Ne vous étonnez pas de ne jamais avoir croisé un aumônier des urgences. Ils ne sont pas nombreux. Il se pourrait même que la petite équipe montée par Françoise Vinard soit unique en France. L’aventure a débuté en janvier 2023. « J’ai rencontré un médecin urgentiste qui m’a dit que le personnel soignant souffrait. Il m’a demandé de venir les voir », raconte la dynamique pasteur. Les soignants de l’hôpital militaire Robert-Picqué, à Bordeaux, culpabilisaient parce qu’ils n’avaient pas le temps d’écouter les patients. C’est comme cela qu’est née l’idée d’aller à la rencontre de monter une équipe d’aumônier des urgences ou plutôt d’auxiliaires-aumôniers.

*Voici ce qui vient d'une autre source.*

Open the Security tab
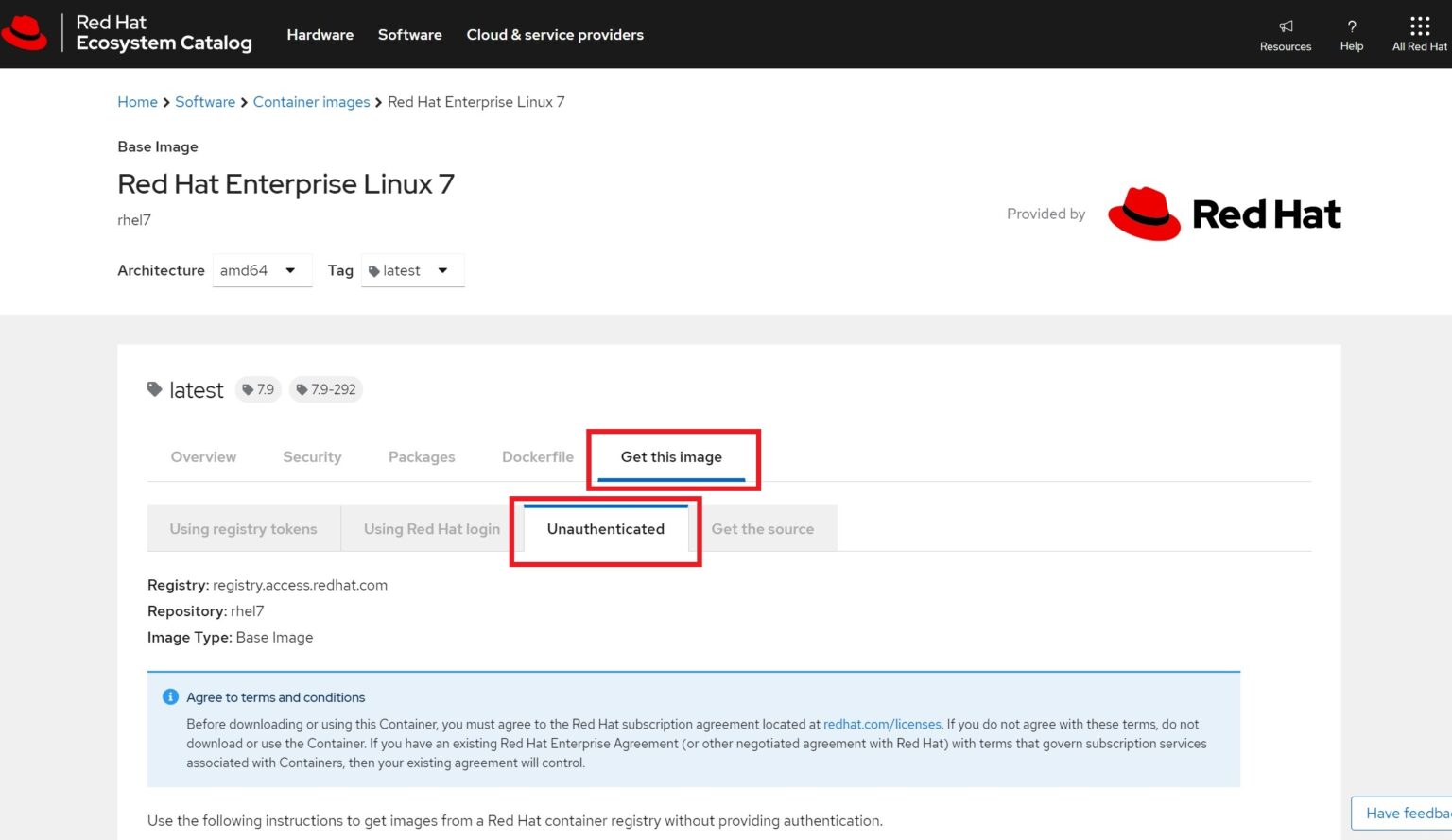 click(312, 457)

Pour être aux côtés des patients qui le souhaitent, elle s’est entourée d’une petite équipe de cinq bénévoles.
« Aux urgences, nous ne sommes pas vraiment dans la rencontre, comme dans les autres services d’un hôpital. Nous savons dès le départ que les gens ne vont pas y rester. C’est d’ailleurs une petite frustration, car on ne reverra pas la personne, sauf dans les rares cas où le passage aux urgences est suivi d’une hospitalisation à la Maison de santé protestante de Bordeaux Bagatelle », différencie François Vinard. Généralement, les patients n’imaginent pas non plus en se réveillant qu’ils passeront par la case urgence dans la journée. « Il ne s’agit pas de visites faciles, nous ne sommes pas attendus. Avec le personnel, c’est différent, mais il n’a pas de nous à nous consacrer. Nous devons nous faire tout petits et aller directement vers les patients », confirme l’ex-aumônier de l’hôpital d’instruction des Armées Percy, à Clamart. Ce qui complique la mission de l’équipe, dont les membres peuvent parfois être confrontés à des refus. Et ce même s’ils sont là pour être une oreille attentive et non pas pour faire du prosélytisme.
Mais quand le contact est établi, « les gens nous parlent de leur vie. Ils savent qu’on ne se reverra peut-être plus et que ce qu’ils vont nous dire ne sortira pas de l’hôpital ». L’aumônier et son équipe vont à la rencontre de personnes en situation de crise, qui attendent parfois longtemps. « Il y a beaucoup de personnes âgées qui ont fait des chutes et des jeunes aussi, qui ont fait des tentatives de suicide, précise Françoise Vinard. On marche un peu sur des œufs, car il faut être très attentifs aux mots que l’on choisit ».
« En cas de barrière de la langue, on croise tout simplement les mains »
Heureusement, avant de se lancer, les auxiliaires sont formés par la commission locale d’aumônerie. Ils apprennent, notamment, à écouter. « L’interdiction de faire du prosélytisme – et il faut toujours rassurer les soignants à ce sujet – n’empêche pas de prier avec les patients qui le souhaitent. Nous apportons un soutien humain et spirituel », souligne Françoise Vinard. Forte d’une longue expérience, elle compare l’aumônerie des urgences à celle des prisons ou des légionnaires. « Nous venons sans presque rien : notre carte de visite et parfois un Nouveau Testament. Et si la pasteur comme les auxiliaires portent un badge d’aumônier, rien ne les oblige à parler de religions avec leurs interlocuteurs. Il arrive également que les aumôniers fassent le lien entre le patient et ses proches. « Ils attendent d’avoir des nouvelles et ils ont aussi parfois aussi besoin de parler, ajoute Françoise Vinard. Nous sommes dans l’humain, on ne peut pas avoir de masque ou être dans les mondanités. »
Si le personnel des urgences ne manque pas de remercier les aumôniers, ceux-ci avouent une vraie satisfaction quand ils les voient sortir du box et les chercher du regard pour leur dire au-revoir.
« Dans ces moments-là, nous savons que la rencontre a eu lieu », confirme Françoise Vinard. Elle sait que les petites mamies sont une valeur sûre en termes de bienveillance et que le contact passe généralement très bien aussi avec les musulmans de tous âges. « Ils sont généralement très croyants. Et en cas de barrière de la langue, on croise tout simplement les mains et on montre le ciel du doigt. Ça aide à créer le contact, à rassurer », reprend-elle. Et lors d’un passage aux urgences tout le monde à besoin d’un peu de réconfort.
Pour rejoindre le groupe de bénévole, il suffit d’avoir un peu de temps, un minimum d’empathie, surtout, d’en avoir envie.